Challenge
Please find each line in the rows below that contains the word "header", and copy those lines in full.

Task material
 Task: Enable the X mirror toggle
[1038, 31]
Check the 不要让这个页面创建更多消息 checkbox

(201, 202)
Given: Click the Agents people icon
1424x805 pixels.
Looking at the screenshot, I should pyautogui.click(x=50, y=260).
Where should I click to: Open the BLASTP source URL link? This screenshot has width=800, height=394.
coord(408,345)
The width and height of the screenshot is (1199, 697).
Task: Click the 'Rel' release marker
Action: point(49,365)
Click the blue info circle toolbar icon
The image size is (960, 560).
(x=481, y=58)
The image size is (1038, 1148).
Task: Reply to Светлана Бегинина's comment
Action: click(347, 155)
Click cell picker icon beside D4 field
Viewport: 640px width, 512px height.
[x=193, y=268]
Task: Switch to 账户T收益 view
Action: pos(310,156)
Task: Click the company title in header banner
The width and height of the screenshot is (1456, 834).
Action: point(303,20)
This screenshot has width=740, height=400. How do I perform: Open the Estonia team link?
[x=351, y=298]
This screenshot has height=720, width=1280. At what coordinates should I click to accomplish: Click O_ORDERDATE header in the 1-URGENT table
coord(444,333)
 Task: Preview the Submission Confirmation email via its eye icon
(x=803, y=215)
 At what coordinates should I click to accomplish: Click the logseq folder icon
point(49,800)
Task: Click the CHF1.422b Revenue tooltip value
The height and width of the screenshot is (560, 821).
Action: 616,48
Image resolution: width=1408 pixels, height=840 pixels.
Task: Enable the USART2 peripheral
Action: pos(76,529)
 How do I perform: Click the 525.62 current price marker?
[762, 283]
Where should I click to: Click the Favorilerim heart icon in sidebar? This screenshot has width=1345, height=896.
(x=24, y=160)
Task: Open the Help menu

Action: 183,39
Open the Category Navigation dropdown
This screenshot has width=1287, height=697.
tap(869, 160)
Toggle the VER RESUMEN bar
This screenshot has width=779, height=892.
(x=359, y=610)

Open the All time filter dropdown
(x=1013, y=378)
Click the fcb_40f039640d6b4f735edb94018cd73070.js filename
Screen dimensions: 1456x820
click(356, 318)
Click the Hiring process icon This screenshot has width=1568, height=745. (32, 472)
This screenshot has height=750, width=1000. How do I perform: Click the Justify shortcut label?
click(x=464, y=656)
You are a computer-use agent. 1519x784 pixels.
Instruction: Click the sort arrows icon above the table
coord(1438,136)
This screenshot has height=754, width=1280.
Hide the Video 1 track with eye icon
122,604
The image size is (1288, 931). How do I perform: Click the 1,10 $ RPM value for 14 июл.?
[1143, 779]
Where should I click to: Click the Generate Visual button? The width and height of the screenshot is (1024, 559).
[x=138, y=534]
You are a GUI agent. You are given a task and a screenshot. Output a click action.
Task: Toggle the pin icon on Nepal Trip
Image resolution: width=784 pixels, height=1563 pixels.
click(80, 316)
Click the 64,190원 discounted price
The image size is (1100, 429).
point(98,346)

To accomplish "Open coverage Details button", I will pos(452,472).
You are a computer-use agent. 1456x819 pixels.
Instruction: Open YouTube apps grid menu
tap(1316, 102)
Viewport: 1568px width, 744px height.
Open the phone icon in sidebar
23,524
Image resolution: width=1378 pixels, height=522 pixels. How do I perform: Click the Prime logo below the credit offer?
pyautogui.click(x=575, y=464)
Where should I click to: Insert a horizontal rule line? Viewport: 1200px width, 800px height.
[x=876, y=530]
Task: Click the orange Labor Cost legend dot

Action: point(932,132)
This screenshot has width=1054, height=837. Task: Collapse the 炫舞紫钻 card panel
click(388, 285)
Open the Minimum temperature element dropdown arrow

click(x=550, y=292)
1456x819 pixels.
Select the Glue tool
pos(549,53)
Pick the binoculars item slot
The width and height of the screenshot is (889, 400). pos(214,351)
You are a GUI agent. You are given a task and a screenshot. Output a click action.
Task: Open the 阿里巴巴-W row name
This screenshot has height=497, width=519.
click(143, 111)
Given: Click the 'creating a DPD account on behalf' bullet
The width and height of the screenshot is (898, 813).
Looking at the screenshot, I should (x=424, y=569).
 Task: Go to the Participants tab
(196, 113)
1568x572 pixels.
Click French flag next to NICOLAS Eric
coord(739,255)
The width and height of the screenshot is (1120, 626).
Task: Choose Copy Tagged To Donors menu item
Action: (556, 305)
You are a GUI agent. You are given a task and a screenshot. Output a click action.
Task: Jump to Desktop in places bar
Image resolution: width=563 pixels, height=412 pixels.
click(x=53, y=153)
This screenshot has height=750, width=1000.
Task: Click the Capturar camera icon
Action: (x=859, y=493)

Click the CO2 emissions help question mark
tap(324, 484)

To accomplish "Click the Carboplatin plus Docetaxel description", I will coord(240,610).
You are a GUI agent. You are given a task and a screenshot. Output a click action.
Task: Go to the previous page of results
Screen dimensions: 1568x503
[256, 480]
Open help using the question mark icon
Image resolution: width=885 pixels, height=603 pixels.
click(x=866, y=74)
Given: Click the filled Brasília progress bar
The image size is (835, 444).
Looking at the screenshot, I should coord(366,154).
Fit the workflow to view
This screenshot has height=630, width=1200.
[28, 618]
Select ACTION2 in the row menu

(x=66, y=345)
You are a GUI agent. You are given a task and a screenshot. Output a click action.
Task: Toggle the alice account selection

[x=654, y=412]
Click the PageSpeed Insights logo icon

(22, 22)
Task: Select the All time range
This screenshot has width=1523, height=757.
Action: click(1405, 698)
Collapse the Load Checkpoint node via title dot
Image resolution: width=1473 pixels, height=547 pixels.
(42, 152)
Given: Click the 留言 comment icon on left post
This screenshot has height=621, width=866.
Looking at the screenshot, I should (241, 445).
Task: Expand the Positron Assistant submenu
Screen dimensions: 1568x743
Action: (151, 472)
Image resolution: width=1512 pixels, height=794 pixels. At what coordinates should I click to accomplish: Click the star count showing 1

Solved problem
Task: Click the company title in header banner
This screenshot has height=720, width=1280. At what coordinates should I click to accomplish: Click O_ORDERDATE header in the 1-URGENT table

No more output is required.